__TEXT PASSAGE__.

How do I update shared state with Parallel.ForEach

I have a WPF app that reads an Outlook .pst file, extracts each message, and saves both it and any attachments as .pdf files. After that's all done, it does some other processing on the files.
I'm currently using a plain old foreach loop for the first part. Here is a rather simplified version of the code...
// These two are used by the WPF UI to display progress
string BusyContent;
ObservableCollection<string> Msgs = new();
// See note lower down about the quick-and-dirty logging
string _logFile = #"C:\Path\To\LogFile.log";
// _allFiles is used to keep a record of all the files we generate. Used after the loop ends
List<string> _allFiles = new();
// nCurr is used to update BusyContent, which is bound to the UI to show progress
int nCurr = 0;
// The messages would really be extracted from the .pst file. Empty list used for simplicity
List<Message> messages = new();
async Task ProcessMessages() {
using StreamWriter logFile = new(_logFile, true);
foreach (Message msg in messages) {
nCurr++;
string fileName = GenerateFileName(msg);
// We log a lot more, but only one shown for simplicity
Log(logFile, $"File: {fileName}");
_allFiles.Add(fileName);
// Let the user know where we are up to
BusyContent = $"Processing message {nCurr}";
// Msgs is bound to a WPF grid, so we need to use Dispatcher to update
Application.Current.Dispatcher.Invoke(() => Msgs.Add(fileName));
// Finally we write out the .pdf files
await ProcessMessage(msg);
}
}
async Task ProcessMessage(Message msg) {
// The methods called here are omitted as they aren't relevant to my questions
await GenerateMessagePdf(msg);
foreach(Attachment a in msg.Attachments) {
string fileName = GenerateFileName(a);
// Note that we update _allFiles here as well as in the main loop
_allFiles.Add(fileName);
await GenerateAttachmentPdf(a);
}
}
static void Log(StreamWriter logFile, string msg) =>
logFile.WriteLine(DateTime.Now.ToString("yyMMdd-HHmmss.fff") + " - " + msg);
This all works fine, but can take quite some time on a large .pst file. I'm wondering if converting this to use Parallel.ForEach would speed things up. I can see the basic usage of this method, but have a few questions, mainly concerned with the class-level variables that are used within the loop...
The logFile variable is passed around. Will this cause issues? This isn't a major problem, as this logging was added as a quick-and-dirty debugging device, and really should be replaced with a proper logging framework, but I'd still like to know if what I'm dong would be an issue in the parallel version
nCurr is updated inside the loop. Is this safe, or is there a better way to do this?
_allFiles is also updated inside the main loop. I'm only adding entries, not reading or removing, but is this safe?
Similarly, _allFiles is updated inside the ProcessMessage method. I guess the answer to this question depends on the previous one.
Is there a problem updating BusyContent and calling Application.Current.Dispatcher.Invoke inside the loop?
Thanks for any help you can give.

__LISTING__.
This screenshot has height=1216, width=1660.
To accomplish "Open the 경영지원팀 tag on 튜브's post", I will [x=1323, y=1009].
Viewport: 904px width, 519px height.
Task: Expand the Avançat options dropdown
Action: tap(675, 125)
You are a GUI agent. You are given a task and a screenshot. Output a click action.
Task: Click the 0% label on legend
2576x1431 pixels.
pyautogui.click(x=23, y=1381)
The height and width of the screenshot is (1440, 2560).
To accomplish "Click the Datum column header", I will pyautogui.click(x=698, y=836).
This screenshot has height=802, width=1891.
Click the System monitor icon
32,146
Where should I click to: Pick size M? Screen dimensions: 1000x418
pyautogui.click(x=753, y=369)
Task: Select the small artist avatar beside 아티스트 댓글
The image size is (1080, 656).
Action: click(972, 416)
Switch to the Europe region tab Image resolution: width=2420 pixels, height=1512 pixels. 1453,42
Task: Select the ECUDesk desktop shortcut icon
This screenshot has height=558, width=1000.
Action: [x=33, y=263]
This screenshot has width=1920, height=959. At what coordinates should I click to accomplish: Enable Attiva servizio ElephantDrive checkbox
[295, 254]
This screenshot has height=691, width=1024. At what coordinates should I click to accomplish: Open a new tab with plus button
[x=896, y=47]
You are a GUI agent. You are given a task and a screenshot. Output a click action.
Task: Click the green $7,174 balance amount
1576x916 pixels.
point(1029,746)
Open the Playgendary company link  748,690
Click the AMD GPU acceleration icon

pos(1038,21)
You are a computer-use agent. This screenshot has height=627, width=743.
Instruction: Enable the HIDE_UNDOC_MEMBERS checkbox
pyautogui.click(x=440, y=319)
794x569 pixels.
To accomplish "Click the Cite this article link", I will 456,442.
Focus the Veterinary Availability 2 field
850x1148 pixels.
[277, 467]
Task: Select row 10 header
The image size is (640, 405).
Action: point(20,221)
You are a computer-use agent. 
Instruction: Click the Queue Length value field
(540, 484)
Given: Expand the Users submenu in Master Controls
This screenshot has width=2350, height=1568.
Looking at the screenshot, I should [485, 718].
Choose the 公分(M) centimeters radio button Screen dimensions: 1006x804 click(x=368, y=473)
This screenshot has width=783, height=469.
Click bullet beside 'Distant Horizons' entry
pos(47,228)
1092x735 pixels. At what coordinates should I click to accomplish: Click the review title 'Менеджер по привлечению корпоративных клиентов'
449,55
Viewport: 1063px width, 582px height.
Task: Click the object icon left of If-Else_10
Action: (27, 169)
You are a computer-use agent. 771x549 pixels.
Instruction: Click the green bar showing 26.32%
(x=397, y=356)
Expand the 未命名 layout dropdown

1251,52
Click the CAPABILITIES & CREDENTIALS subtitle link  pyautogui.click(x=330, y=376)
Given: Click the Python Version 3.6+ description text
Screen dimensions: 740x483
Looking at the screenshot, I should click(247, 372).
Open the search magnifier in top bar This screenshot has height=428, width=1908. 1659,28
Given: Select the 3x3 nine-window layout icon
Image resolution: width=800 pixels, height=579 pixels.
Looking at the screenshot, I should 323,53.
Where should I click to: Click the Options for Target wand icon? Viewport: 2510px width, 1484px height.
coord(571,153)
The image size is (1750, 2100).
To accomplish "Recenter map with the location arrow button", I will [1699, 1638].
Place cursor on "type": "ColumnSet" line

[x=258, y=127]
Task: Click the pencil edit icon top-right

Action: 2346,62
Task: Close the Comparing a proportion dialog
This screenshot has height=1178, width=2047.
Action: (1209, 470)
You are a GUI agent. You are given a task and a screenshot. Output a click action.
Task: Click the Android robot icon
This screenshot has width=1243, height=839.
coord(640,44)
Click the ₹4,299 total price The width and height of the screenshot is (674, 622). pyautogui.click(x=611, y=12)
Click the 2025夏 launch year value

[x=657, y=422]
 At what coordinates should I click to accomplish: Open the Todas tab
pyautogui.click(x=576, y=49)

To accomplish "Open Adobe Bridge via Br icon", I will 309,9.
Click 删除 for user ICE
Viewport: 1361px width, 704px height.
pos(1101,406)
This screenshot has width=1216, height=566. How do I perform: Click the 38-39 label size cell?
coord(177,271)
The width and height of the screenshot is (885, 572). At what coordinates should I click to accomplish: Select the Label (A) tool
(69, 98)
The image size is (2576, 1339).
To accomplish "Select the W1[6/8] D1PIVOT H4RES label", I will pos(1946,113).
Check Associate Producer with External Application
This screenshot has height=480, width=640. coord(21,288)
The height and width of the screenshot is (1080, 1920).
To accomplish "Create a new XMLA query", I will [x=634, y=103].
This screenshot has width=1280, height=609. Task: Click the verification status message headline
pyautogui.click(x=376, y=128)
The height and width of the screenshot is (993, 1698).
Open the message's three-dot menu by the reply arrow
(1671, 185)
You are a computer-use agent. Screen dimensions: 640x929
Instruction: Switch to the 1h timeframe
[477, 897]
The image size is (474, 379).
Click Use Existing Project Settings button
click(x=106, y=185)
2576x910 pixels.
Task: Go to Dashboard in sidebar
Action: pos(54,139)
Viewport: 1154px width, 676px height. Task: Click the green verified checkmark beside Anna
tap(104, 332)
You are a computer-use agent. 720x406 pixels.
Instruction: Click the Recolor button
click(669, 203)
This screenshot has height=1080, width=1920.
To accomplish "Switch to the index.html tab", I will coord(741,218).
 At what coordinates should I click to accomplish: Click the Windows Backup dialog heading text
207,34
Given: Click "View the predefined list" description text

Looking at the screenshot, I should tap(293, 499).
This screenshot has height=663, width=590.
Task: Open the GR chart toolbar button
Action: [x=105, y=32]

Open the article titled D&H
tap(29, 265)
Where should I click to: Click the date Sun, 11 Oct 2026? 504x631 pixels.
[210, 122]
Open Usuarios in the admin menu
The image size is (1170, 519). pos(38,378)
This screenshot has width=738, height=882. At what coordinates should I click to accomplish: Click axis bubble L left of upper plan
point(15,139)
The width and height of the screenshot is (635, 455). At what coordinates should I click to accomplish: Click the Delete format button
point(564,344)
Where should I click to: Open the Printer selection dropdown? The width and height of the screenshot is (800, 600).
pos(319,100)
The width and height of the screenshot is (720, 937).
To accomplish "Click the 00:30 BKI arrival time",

__CHALLENGE 1__.
In the Parallel.ForEach question, why does the code add file names to Msgs through Application.Current.Dispatcher.Invoke rather than directly?
__CHALLENGE 2__.
List every variable that the Parallel.ForEach question declares in the code before the ProcessMessages method.

__COMPLETE ANSWER 1__.
Msgs is bound to a WPF grid, so the code has to use the Dispatcher to update it.

__COMPLETE ANSWER 2__.
- BusyContent
- Msgs
- _logFile
- _allFiles
- nCurr
- messages